La rebelión del sebo
LA INSURRECCIÓN estalló como una bomba del futuro: en pocos días, toda la India estaba en llamas. La magia ya había durado demasiado: durante 100 años una empresa privada inglesa, la British East India Company, había dominado el subcontinente; durante 100 años, 100.000 funcionarios y soldados británicos habían conseguido controlar a 200 millones de indios, pero ya no.
El rumor se hizo clamor: la grasa era sebo de cerdo, decían los soldados musulmanes; no, sebo de vaca, decían los hindúes.
Corría mayo de 1857, y la agitación había empezado un par de meses antes, cuando llegaron a los cuarteles aquellos fusiles nuevos, unos Enfield: para cargarlos cada soldado debía abrir con los dientes el cartucho de papel, echar en el cañón la pólvora que contenía y meter el papel con los perdigones.

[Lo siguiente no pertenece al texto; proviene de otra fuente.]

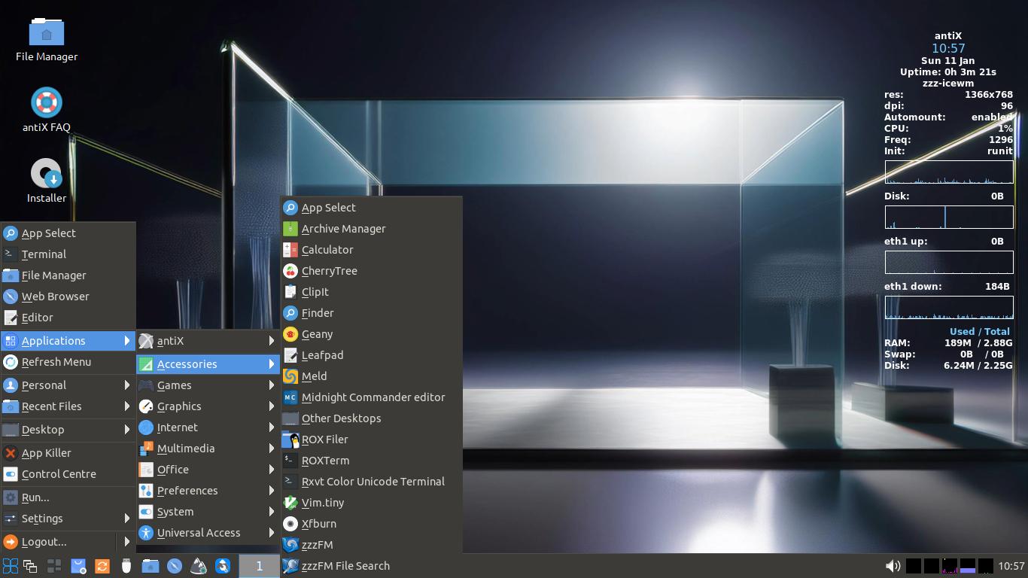Mute audio via the speaker icon

click(893, 565)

El cartucho entraba muy justo; para facilitarlo estaba engrasado y, pronto, el rumor se hizo clamor: la grasa era sebo de cerdo, decían los soldados musulmanes; no, sebo de vaca, decían los hindúes –y tardaron poco en acordar que debía ser una mezcla de ambos–. Sus dioses lanzaban alaridos: cada mordisco a los malditos cartuchos era una blasfemia.

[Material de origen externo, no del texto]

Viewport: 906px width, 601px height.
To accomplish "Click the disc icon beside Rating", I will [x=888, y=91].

Los soldados protestaron, sus jefes ingleses no les hicieron caso. En un cuartel de Calcuta algunos se negaron a obedecer y los colgaron; el ejemplo cundió –y otros muchos terminaron en la horca–. En menos de dos meses todas las tropas nativas se habían rebelado; mataron a ingleses, quemaron sus casas y declararon la independencia de la India. Eran los tiempos en que Inglaterra no perdía: los combates duraron un año y causaron 100.000 muertos. Cuando terminaron, la reina Victoria disolvió la Compañía; el Imperio Británico dominaría la India sin más intermediarios hasta 1947. Ahora, a siglo y medio de esas luchas, ingleses han vuelto a rebelarse contra el sebo.

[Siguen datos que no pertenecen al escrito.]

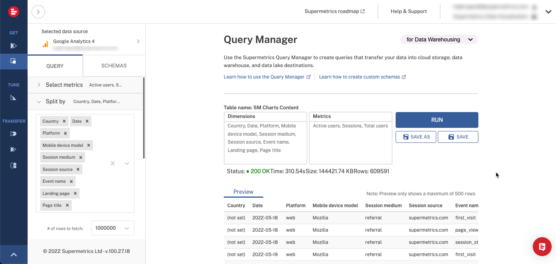Screen dimensions: 556x264
Task: Open the 'for Data Warehousing' dropdown
Action: coord(439,39)
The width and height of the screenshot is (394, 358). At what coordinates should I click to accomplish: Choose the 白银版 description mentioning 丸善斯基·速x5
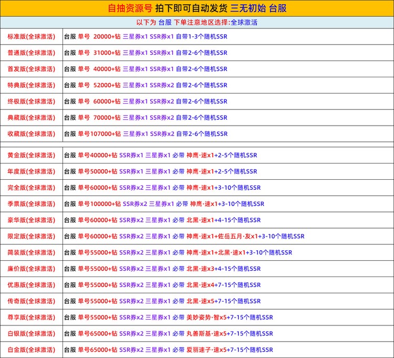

“Los nuevos billetes de 5 libras contienen grasa animal bajo forma de sebo. Esto es inaceptable".
La civilización es el camino hacia la abstracción de ciertos conceptos: las formas de representar la riqueza, por ejemplo. Hace casi 3.000 años un rey lidio tuvo la idea de poner su sello en trocitos de oro o plata para garantizar que tenían el peso que decían que tenían, e inventó las monedas. Hace sólo 800 unos venecianos decidieron que era mejor no cargarlas en las travesías difíciles, y las reemplazaron por unos papeles firmados que decían que valían lo mismo. El cheque y el papel moneda tardaron en imponerse, pero terminaron pareciendo la forma natural del dinero. Pronto las tarjetas de plástico o la información en un teléfono o una pupila terminarán por desbancarlos, pero los bancos nacionales siguen imprimiéndolos. Y el Banco de Inglaterra lanzó, este año, una innovación que parecía astuta: el papel moneda dejaría de hacerse con papel. Lo reemplazaría un plástico – unos polímeros– que se podría tratar como decimos que tratamos al dinero: con desprecio. Los nuevos billetes se podrían doblar, arrugar, incluso lavar en una máquina; no se romperían, no olerían, durarían unos cinco años –el doble que un papel–. El primero apareció en septiembre: un billete de cinco libras con la cara del viejo Churchill y una tirada de 440 millones de ejemplares.
Y todo era calma –módicamente– satisfecha hasta que alguien descubrió que esos polímeros se hacían con sebos animales. El señor se llama Doug Maw, pero no lanzó una rebelión armada. Es el momento de volver a recordar la frase más boba de Karl Marx: la tragedia, la farsa. Más acorde con los tiempos, el señor Maw inició una petición para retirarlos en change.org: “Los nuevos billetes de 5 libras contienen grasa animal bajo forma de sebo. Esto es inaceptable para millones de veganos, vegetarianos, hindúes, sijs, jainitas y otros”. La semana pasada llevaba 130.000 firmas; las religiones, sabemos, no se rinden.